Your body needs protein to help build muscle, repair tissue, and fight infection. But the amount of protein you should eat depends on your stage of kidney disease. In kidney disease stages 3, 4 and 5 (not on dialysis), you should eat less protein to prevent your kidneys from having to work even harder to filter more protein waste, which could wear them out faster.

  • Eat less red meat such as beef or pork. Choose healthy omega-3 rich fish or plant protein instead.
  • Eat smaller protein amounts at each meal to not stress the body
  • A meal-sized protein serving is 1/3 to 1⁄2 the size of your palm, around 2 to 3oz of meat (or approx. 14 to 21g protein).

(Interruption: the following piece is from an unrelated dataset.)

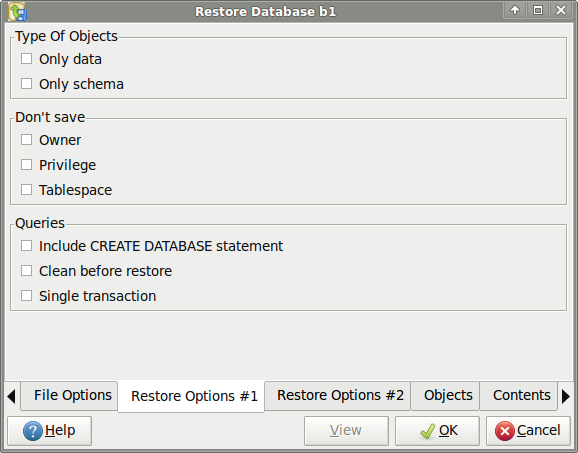Enable Clean before restore
This screenshot has width=578, height=453.
coord(27,271)
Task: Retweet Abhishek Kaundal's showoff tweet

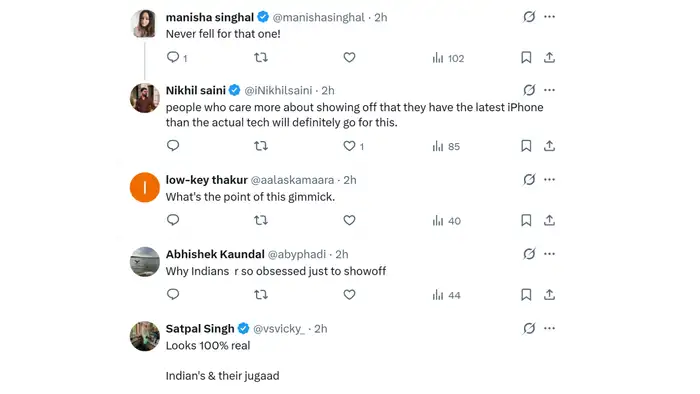Action: coord(261,294)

You can find the amount of sodium in foods by checking the nutrition label. Sodium plays many important roles in the way our bodies function, but too much sodium can be harmful for people with kidney disease. When your kidneys are not working as well as they should, they may not be able to remove extra sodium from your body.

This can make your body retain (hold onto) fluid, which makes your heart and kidneys work harder, raise your blood pressure, and cause your kidney disease to get worse.

The amount of sodium found in natural foods is typically enough for the body’s needs, but it is usually added to many processed foods, restaurant foods, and in our home-cooking.

  • Choose snacks, ingredients, and condiments with 200 mg or less sodium per serving.
  • Too tired to cook? Get frozen or packaged meals with 600 mg or less sodium per serving.

High sodium foods usually come from:

  • Soda and sports drinks
  • Ice cream
  • Frozen dinners and and frozen or packaged snacks (TV dinners, pot pie, chips, pretzels, nuts, etc.)
  • Fast food and food from restaurants
  • Bakery items (bread, bagels, pies, cakes, etc.)
  • Condiments (ketchup, salad dressings, hot sauce, soy sauce, etc.)
  • Canned and jarred foods (tomatoes, beans, corn, pickles, etc.)
  • Seasoning mixes and spices with salt (garlic salt, celery salt, seasoned salt, taco seasoning, seafood seasoning, etc.)
  • Baking soda, baking powder, and soup stock or base.

The recommended amount of sodium to consume depends on your stage, but generally, a good sodium goal is 2300 mg or less per day. This is the exact same recommendation as is in the DASH Diet to Stop Hypertension. Ask your doctor and dietitian how much sodium is ideal for your specific blood results.


Your health care provider will let you know if you need to limit fluid intake. Less fluid will help you control how much urine you make, and may help avoid fluid retention. Fluid retention can cause a variety of symptoms such as shortness of breath, swelling, high blood pressure, and lead to increased strain on your heart and blood vessels.


While limiting and avoiding foods is important with kidney disease, you need to start by knowing what stage of kidney disease you are in. Generally, when your kidneys are high functioning, like in stage 1 or 2, no changes in your diet are necessary, and you can generally handle all the same foods that you did before. In stage 3 and 4, you’ll need to start limiting some foods, like protein and sodium, and in stage 5, you’ll need to limit a lot more. At any and all stages, you’ll still need to follow diet recommendations for any other conditions you have, like for hypertension or diabetes, since these can make your kidney disease worsen much faster if not managed. Always talk with your doctor and dietitian every time you get new bloodwork, as your diet recommendations may change.